First of all, Mike I think you are coming from a place that alot of people don't have the priviledge of coming from. Your perspective is deep, your common sense seems to be one of your greatest assets in figuring out the ways to survive and thrive in less than ideal situations. In other words, it's a gift not many have.

I'm not giving excuses here, just saying that some people study hard and do well on the test, some don't have to study much and seem to do well on the test anyway, and some just won't pass the test whether they study or not. At least that's been my observation.

ionmuse has made a great point here and one that is salient to the Arrowhead experience this year in particular. That being how fast things can go from great to near death. The conditions demanded a level of competency that was alot higher than most could train for or expect. The price paid for this unpreparedness was high, and could have been higher.

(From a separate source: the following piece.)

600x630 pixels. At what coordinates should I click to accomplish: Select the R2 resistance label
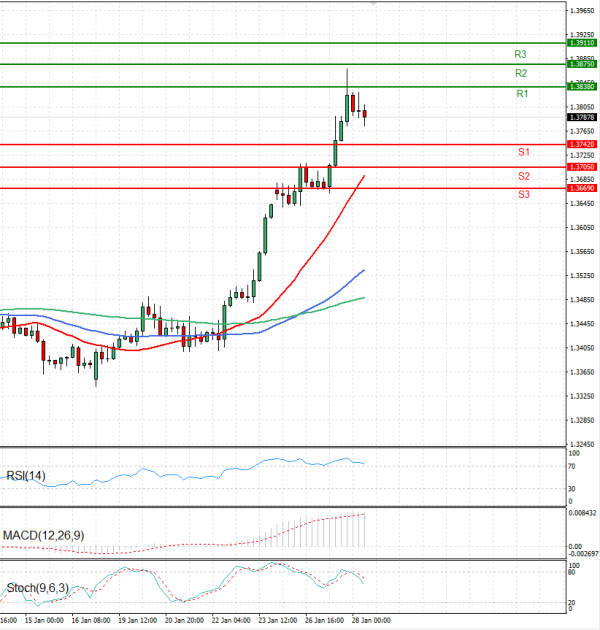(521, 74)
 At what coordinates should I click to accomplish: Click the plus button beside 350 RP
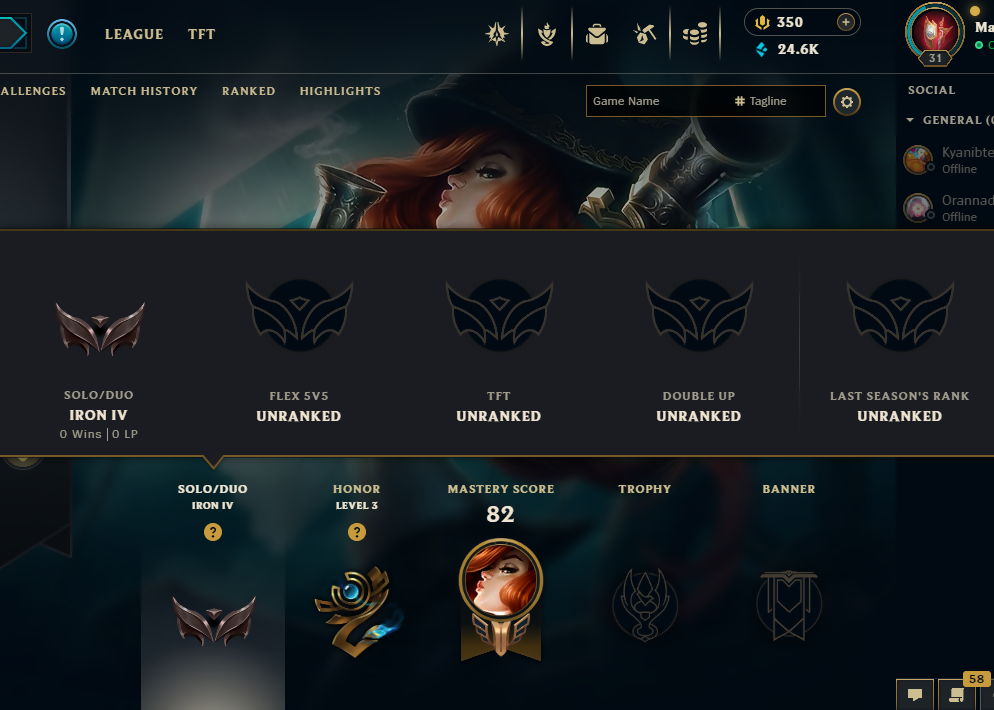[846, 22]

I think what you are trying to point out and what ionmuse is also hinting at is that one needs to focus as much on when to pull the plug almost as much as one does to complete the event, and being able to do either well is to be celebrated. At least in terms of events of this nature. (sorry, no pun intended)

My feeling is that it takes alot of mental discipline and calmness to finish, to get yourself out of trouble and continue, or to bail out. Some might disagree with the bailing out, but in an event that demands the price of your digits, or even your life for one or two mistakes, I don't think that it's always easy to see when to take a bow. That was made obvious in the stories I read about the Arrowhead.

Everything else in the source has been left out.